- Born: 1840 Governors Island, New York Harbor, New York, U.S.
- Died: August 20, 1889 (aged 49) Jackson Barracks near New Orleans, Louisiana, U.S.
- Place of burial: Chalmette National Cemetery
- Allegiance: United States of America Union
- Branch: Army Medical Department
- Service years: 1861–1889
- Rank: Major
- Unit: 17th New York Volunteers
- Conflicts: American Civil War
- Relations: Harvey Brown
- Other work: Military historian

= Harvey E. Brown Jr. =

American military officer and surgeon

Dr. Harvey E. Brown Jr. (1840 – August 20, 1889) was an American military officer and army surgeon. The son of Major General Harvey Brown, he entered the U.S. Army shortly after graduation from the University of New York and had a distinguished career as an army surgeon with the 17th New York Volunteers, part of the famed "Excelsior Brigade", under General Daniel Sickles during the American Civil War. He was surgeon of volunteers for three years before transferring to the Regular Army on April 13, 1863.

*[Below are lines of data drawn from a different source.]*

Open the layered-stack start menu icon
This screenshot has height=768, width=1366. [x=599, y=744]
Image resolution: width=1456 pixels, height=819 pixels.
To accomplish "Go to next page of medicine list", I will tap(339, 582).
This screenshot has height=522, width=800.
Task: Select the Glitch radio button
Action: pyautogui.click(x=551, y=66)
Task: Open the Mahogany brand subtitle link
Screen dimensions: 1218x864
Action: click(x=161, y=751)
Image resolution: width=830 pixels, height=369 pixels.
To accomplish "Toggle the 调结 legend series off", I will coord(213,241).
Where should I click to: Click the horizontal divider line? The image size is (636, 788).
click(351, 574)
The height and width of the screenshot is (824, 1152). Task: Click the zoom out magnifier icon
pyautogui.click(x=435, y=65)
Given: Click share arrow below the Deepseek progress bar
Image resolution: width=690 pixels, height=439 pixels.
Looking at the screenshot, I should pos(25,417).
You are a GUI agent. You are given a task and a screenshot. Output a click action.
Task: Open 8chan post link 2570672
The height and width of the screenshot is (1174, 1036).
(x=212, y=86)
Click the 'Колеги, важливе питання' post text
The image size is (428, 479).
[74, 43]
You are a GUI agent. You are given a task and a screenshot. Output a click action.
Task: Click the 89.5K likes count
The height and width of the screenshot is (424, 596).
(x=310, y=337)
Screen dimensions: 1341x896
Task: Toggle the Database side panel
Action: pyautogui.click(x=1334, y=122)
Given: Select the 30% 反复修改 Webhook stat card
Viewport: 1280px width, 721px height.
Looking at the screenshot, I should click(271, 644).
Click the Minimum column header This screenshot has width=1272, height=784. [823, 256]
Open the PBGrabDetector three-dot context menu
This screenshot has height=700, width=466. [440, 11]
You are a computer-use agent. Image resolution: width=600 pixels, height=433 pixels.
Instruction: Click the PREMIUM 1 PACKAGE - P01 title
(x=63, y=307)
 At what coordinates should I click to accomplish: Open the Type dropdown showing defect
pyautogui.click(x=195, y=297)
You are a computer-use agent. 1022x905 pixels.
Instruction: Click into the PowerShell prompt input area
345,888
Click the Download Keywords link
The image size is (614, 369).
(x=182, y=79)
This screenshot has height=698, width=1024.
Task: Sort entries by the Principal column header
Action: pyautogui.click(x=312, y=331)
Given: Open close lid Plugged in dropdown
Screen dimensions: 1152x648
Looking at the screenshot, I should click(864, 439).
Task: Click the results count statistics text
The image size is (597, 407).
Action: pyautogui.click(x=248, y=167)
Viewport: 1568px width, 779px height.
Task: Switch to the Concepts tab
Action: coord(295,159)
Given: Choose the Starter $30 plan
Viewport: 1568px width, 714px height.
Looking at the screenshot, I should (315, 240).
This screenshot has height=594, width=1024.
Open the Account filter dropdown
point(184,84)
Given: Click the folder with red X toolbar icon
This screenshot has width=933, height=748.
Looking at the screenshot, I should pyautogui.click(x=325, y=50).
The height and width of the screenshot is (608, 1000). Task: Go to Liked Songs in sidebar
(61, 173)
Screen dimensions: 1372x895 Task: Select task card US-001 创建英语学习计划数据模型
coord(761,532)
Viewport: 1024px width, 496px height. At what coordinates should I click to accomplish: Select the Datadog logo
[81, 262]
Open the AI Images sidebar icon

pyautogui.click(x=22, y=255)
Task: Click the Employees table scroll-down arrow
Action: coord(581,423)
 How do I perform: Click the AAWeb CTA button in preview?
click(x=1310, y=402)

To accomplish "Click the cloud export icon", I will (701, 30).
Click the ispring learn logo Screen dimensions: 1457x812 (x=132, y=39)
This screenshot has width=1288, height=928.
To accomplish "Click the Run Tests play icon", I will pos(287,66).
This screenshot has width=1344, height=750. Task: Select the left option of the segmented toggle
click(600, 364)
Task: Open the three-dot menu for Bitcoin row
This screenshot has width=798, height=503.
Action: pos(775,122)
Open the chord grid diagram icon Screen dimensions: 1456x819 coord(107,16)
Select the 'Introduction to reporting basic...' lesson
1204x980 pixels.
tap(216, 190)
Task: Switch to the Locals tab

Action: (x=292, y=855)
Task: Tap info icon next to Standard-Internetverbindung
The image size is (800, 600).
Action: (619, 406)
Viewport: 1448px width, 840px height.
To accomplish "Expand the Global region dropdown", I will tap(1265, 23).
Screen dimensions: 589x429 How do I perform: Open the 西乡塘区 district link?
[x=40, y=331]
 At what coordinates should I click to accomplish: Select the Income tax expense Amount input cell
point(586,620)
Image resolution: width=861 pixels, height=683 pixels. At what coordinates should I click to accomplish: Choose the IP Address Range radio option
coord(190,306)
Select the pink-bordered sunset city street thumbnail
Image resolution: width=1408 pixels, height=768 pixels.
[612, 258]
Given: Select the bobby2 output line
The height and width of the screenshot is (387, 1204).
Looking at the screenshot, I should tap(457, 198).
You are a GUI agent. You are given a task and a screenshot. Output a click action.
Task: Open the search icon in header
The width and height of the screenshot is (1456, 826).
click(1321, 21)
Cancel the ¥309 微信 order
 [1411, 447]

He also saw extensive service during several major yellow fever epidemics in the southeastern United States during Reconstruction and later wrote an important research report on the subject, "More Efficient System of Quarantine on the Southern and Gulf Coasts", in 1873. He was considered one of the foremost experts in the field during his 25-year career. A member of the Surgeon General's office in later years, he became a military historian detailing the history of the U.S. Army Medical Department in "The Medical Department of the United States Army from 1775 to 1873". He was promoted to major in 1881. Brown died from consumption at the Jackson Barracks near New Orleans, Louisiana on August 20, 1889, and buried at the Chalmette National Cemetery two days later.